I decided to do something new this year and every first Saturday of the month I talk about one of the games on my shelf. I go into brief details about it for no particular reason, mostly because these are widely known and played. I think it is just another way for me to keep records.
There is only one reason that I would not recommend this to a wider audience, it is designed to be played by two players and two players only.
I must also admit to being mildly uncomfortable with the appropriation of a place by people who are definitely not from the city or country, but the longer I have been playing board games, I have realised that this is not an isolated incident, and the ‘theme’ of games are chosen more due to the mechanisms and storyline that they want the players to follow.
This is a simple game to introduce, teach and play. There are three rounds, and it is a best of three (a throwback to my college times where I tried to use that to my advantage) situation.
There are six types of goods to be traded, of varying value and availability. Three of these can only be traded when you have collected a minimum of three; the rest do not have such holdups. There is a hand limit, and then there are the camels. Camels are wilds that stay out in the open, do not count towards your hand limit and can be used to trade for the actual goods in the market. The person with the most camels at the end gets a bonus.
We begin with five cards in the market (three of them have to be camels). If you want to take only one good, you can (and then replenish). If you want more than that, you can give an equal number of cards to the market, and swap/trade them out. The actual trading for money gets decreasingly advantageous with every trade of this type.
So essentially, you have to play a very nuanced game of waiting and/or making a move in such a way that you are left with the upper hand. There is an additional bonus for making a bigger trade in one move. The minute the money(points) for three goods is over, the round is as well. This timer works well in keeping it swift.

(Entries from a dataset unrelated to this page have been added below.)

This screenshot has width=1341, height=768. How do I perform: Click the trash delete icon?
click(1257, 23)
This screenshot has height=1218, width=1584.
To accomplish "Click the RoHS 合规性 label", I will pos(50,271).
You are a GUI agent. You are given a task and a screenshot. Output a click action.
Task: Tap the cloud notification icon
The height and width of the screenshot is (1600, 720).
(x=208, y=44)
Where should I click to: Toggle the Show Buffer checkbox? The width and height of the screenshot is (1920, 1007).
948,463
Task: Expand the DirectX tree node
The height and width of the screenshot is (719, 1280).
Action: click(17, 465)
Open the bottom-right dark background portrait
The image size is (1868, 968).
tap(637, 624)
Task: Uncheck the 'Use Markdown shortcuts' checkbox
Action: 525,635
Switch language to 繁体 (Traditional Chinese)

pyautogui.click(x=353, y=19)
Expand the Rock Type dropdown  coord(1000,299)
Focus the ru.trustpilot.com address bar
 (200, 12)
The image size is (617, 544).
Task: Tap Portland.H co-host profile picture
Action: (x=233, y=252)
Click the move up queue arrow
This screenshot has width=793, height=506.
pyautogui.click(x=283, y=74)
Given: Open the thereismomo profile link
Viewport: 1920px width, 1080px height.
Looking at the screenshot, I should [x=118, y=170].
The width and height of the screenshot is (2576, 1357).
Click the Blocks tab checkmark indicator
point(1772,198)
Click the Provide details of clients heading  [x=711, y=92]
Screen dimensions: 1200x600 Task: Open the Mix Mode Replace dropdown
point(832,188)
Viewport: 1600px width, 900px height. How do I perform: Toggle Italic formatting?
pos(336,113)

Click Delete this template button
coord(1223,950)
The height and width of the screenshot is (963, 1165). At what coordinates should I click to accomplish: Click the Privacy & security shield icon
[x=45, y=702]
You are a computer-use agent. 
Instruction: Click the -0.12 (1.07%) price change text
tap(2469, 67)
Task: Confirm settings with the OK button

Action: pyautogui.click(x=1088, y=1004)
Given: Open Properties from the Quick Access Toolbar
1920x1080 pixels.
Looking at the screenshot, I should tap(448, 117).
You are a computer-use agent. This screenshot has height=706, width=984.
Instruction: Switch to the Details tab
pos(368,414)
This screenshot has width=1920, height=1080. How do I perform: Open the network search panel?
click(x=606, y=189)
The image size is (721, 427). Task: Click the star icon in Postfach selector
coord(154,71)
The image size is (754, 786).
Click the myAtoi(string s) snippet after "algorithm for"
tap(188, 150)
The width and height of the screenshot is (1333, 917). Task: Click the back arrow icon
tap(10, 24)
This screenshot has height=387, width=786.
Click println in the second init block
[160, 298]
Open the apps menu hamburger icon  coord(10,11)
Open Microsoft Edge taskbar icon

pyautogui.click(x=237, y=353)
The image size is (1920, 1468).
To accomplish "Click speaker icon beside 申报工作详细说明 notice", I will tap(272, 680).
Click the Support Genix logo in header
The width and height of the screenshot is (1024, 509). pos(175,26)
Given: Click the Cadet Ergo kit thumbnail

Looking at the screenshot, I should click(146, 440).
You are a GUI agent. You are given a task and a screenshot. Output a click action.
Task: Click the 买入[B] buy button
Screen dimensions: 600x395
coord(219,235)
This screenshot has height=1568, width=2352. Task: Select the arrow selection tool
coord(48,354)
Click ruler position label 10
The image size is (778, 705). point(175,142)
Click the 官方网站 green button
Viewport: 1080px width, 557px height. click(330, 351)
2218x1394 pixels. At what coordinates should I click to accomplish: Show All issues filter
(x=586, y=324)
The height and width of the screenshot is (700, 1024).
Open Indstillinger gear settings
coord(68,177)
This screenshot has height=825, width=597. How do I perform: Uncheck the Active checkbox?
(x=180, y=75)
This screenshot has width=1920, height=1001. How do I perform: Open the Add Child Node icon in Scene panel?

I didn’t really need to go into the rules because it is a popular game, and the rule book works well. I still did it because these mechanisms are what make the game tick. There is no extra emotion or story in the box. You can put the cards and tokens in a small bag and even carry them for travel. When we first got it, we played it quite often. Its appeal has waned, but since it only needs a quick refresher, it is not a bad bet to suggest on game night!